### Exercise description
In the material below, find the line containing "you want to" and the line containing "Click the circular". Output those two lines and all lines between them exactly, without pictures.

Start of Data shown

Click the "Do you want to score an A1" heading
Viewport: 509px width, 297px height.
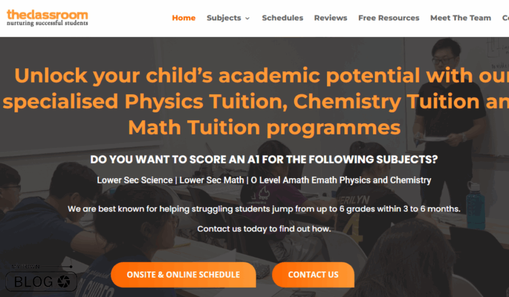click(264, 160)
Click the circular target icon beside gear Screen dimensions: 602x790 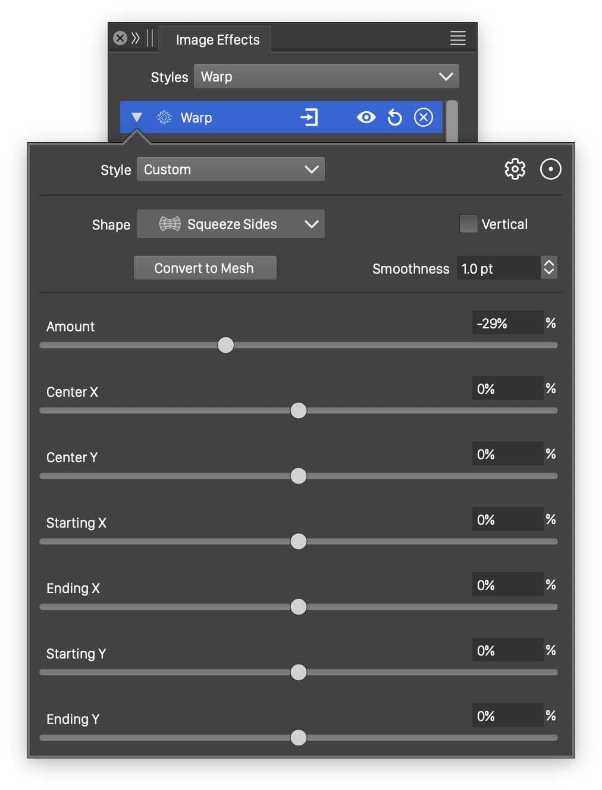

End of Data shown
Start of Data shown

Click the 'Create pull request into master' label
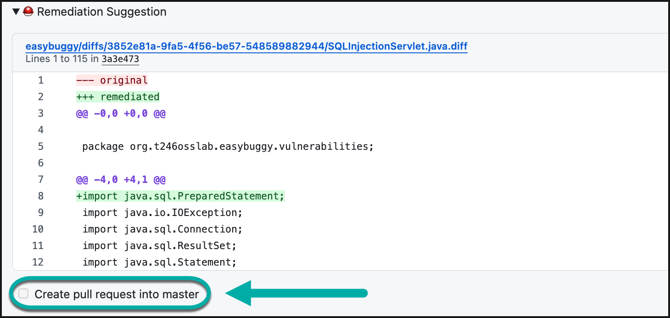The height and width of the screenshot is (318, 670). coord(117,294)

End of Data shown
Start of Data shown

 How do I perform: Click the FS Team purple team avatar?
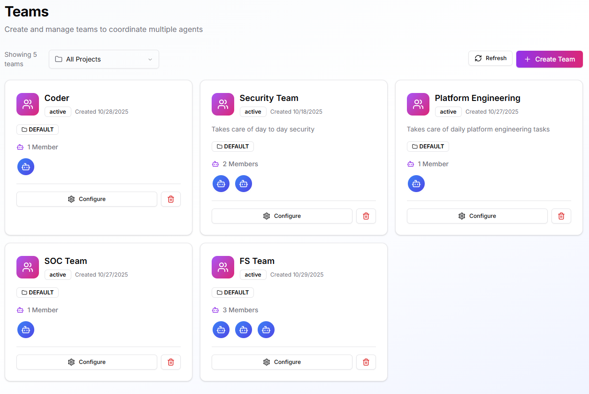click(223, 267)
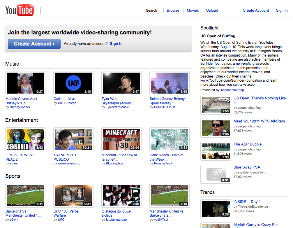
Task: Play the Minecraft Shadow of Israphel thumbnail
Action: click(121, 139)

End of Data shown

### Response box
Click the "Do you want to score an A1" heading
Viewport: 509px width, 297px height.
click(264, 160)
Click the circular target icon beside gear Screen dimensions: 602x790 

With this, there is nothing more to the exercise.